> **SHORT EXERCISE A**:
Copy the rows from the line containing "Viewport: 275px width, 173px" through the line containing "Viewport: 1023px width, 872px", including both of those lines, and leave the pictures out.

> **TEXT EXCERPT**:
※ ※ ※
Obviously we don’t like spam (who does, apart from the people making money of it!), and are very happy to attempt to educate our clients about what is or isn’t deemed ‘spamming’. Additionally, we know that we’re liable to get one of our IP addresses - or a block of our IP addresses - blocked if one or more of our clients is flagged as a spammer by one or more of those anti-spamming services. In other words, we’ve no interest in seeing or assisting our clients to engage in spamming. And yet, if they do, to what extent can or should we be ‘policing’ this activity?
Fyi: I have just emailed ACMA about this question and will happily share here what I get back. But just was interested to hear other experiences/opinions on this issue in the meantime.
fyi, my understanding of the iiNet case (which is vaguely related to this issue) is that that the prosecution argued that iiNet were advised repeatedly (over a course of a year, I think) of copyright violations that were occurring across their network, but they did nothing about it. iiNet won the initial case on the basis that they are not required to be the policeman, and that view was agreed to by the judge, but it’s gone to appeal, I think.
I haven’t studied the actual law but my understanding is that if they do it wothout your knowledge then you (as messenger) are not liable. If they continue to do it after you find out about it then you are then liable as you have the means to stop them and by not doing so you are assisting them. There is at least the possibility of your ending up in court in those circumstances with your being accused of assisting in spamming by not shutting them down when you found out.
If you examine any Terms of Service for email/web hosting/ISP you will find a clause in each that allows the provider to shut down their service if they breach the conditions of the ToS and one of the conditions is that they do not engage in sending spam.
I agree from a “right thing to do” perspective. What I’m really interested in is more of a legal question that, I assume, relates directly to Australian law in the form of the Spam Act 2003. My question is to what extent we, “the provider” are legally liable if one of our clients engages in spamming?
Why do I ask the question? Well, the more risk of us being legally liable as the provider, the more rigorous we’ll be in policing and enforcing any rules that we might have, or put, in place. That’s not to say we’ll be slack otherwise.
I’m guessing the answer to the question is similar’ish to the iiNet court case where, in a nutshell, iiNet were found not guilty of copyright infringement on the basis that you can’t shoot the messenger, i.e. if people choose to breach copyright law then it’s not the fault or responsibility of the company who provided the systems that allowed those people to break the law.
※ ※ ※
> **TASK MATERIAL**:
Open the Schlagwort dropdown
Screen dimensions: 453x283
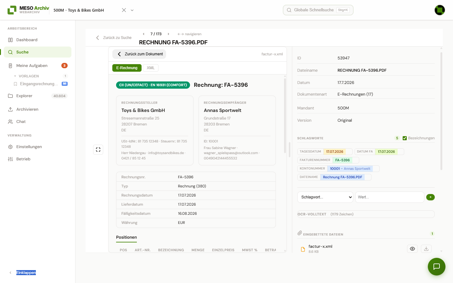pos(325,197)
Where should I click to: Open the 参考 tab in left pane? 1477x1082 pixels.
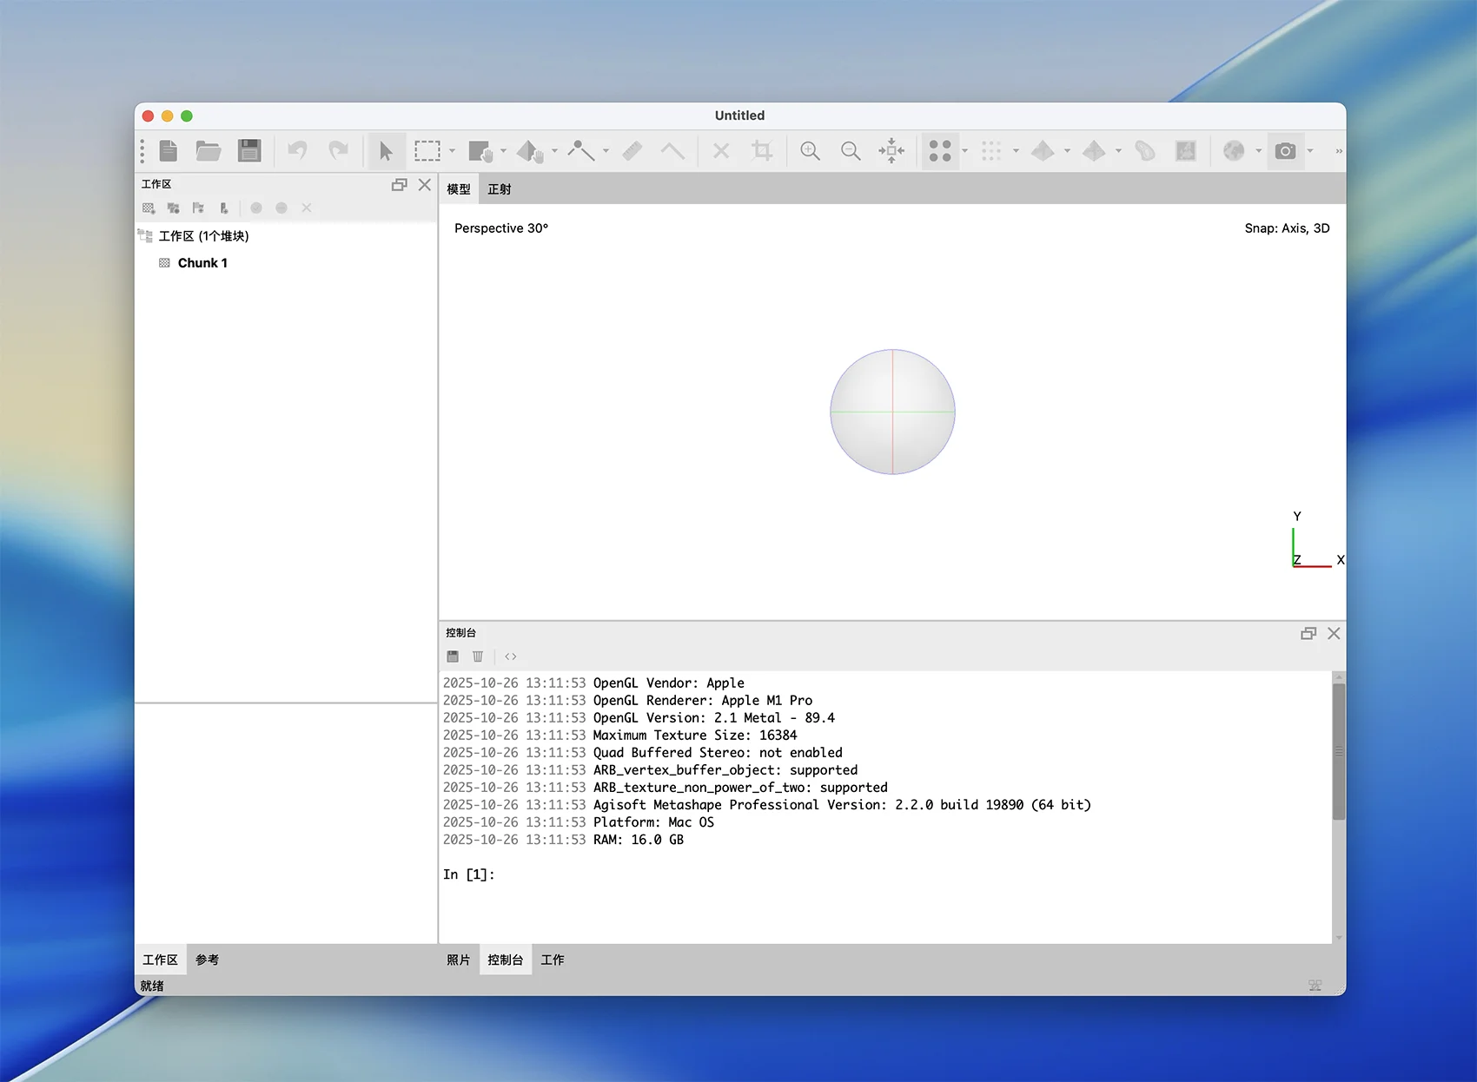click(207, 960)
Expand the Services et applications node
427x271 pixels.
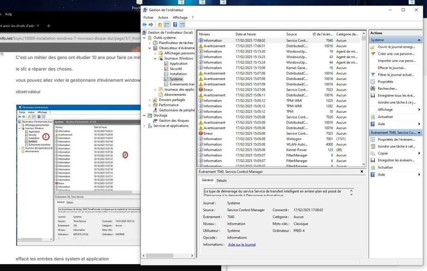coord(145,126)
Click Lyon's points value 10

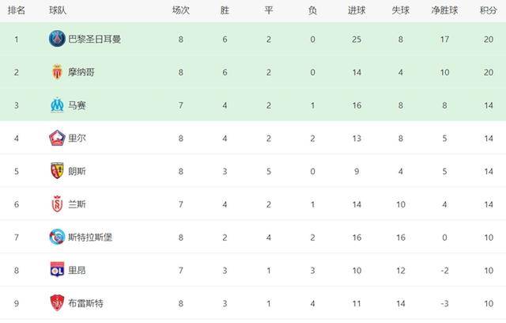489,270
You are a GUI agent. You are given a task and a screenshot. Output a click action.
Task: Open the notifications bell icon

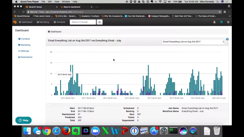point(214,22)
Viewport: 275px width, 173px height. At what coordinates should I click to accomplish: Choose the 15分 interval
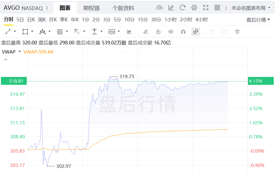pyautogui.click(x=143, y=20)
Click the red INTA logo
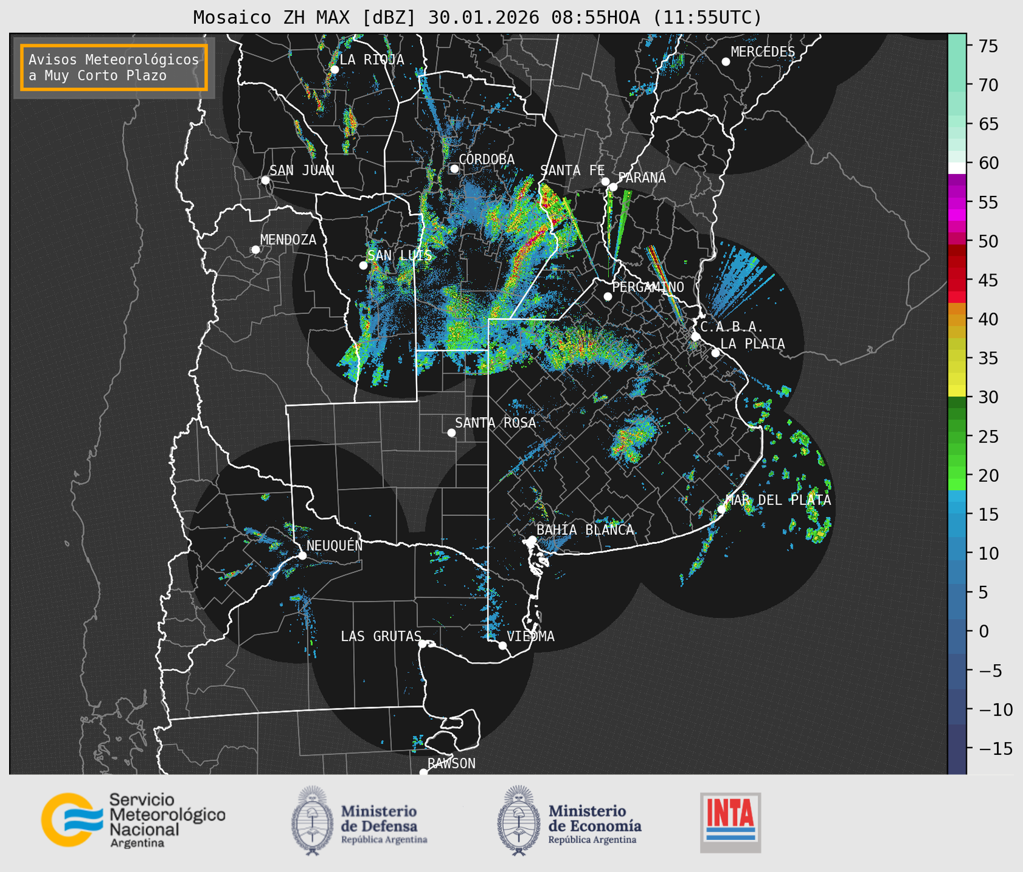Viewport: 1023px width, 872px height. point(730,821)
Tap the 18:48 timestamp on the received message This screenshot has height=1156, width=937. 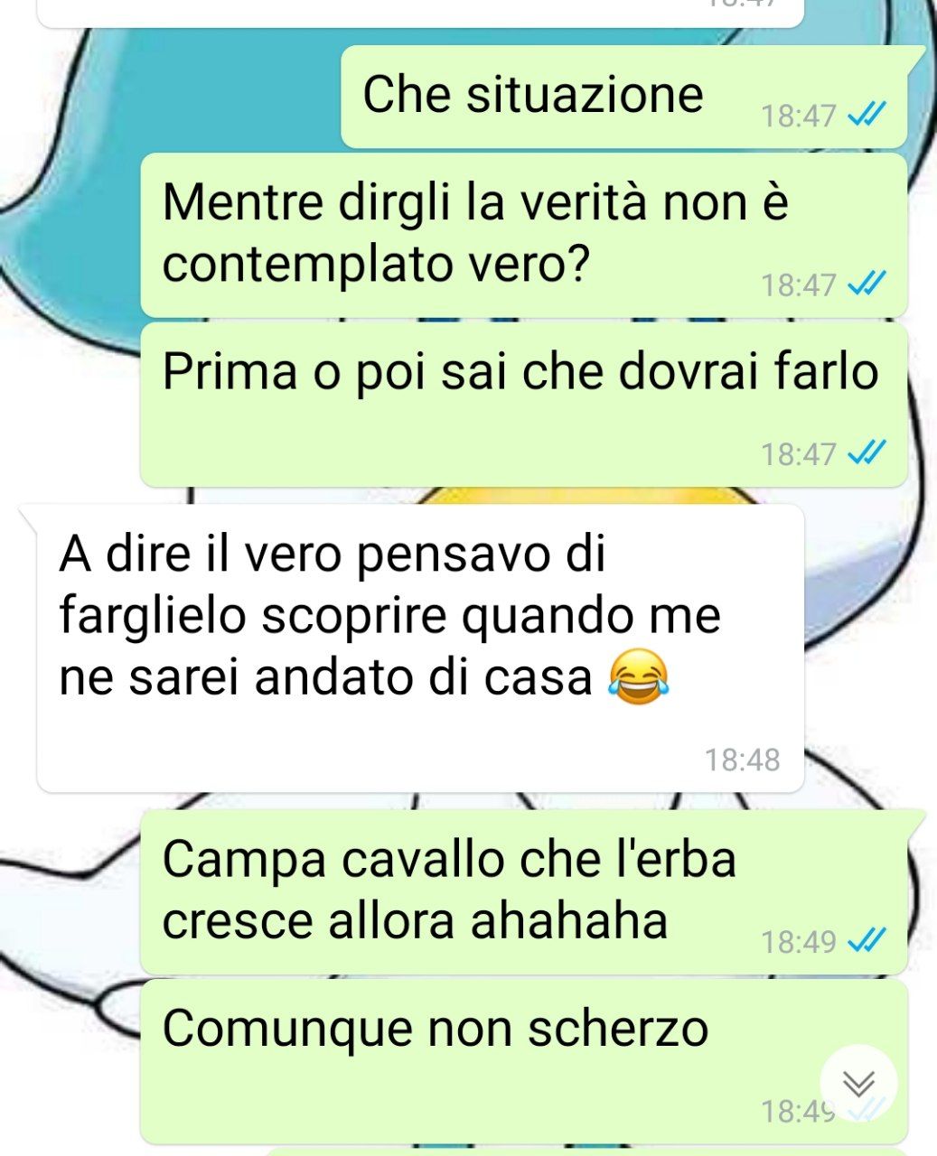[742, 760]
※ ※ ※
> **SHORT EXERCISE B**:
List every kind of service whose Terms of Service the text on spam liability names.

> **WORKED ANSWER A**:
Viewport: 275px width, 173px height. At what coordinates should I click to accomplish: Choose the 15分 interval
pyautogui.click(x=143, y=20)
Click the red INTA logo
Viewport: 1023px width, 872px height. point(730,821)

> **WORKED ANSWER B**:
email, web hosting, ISP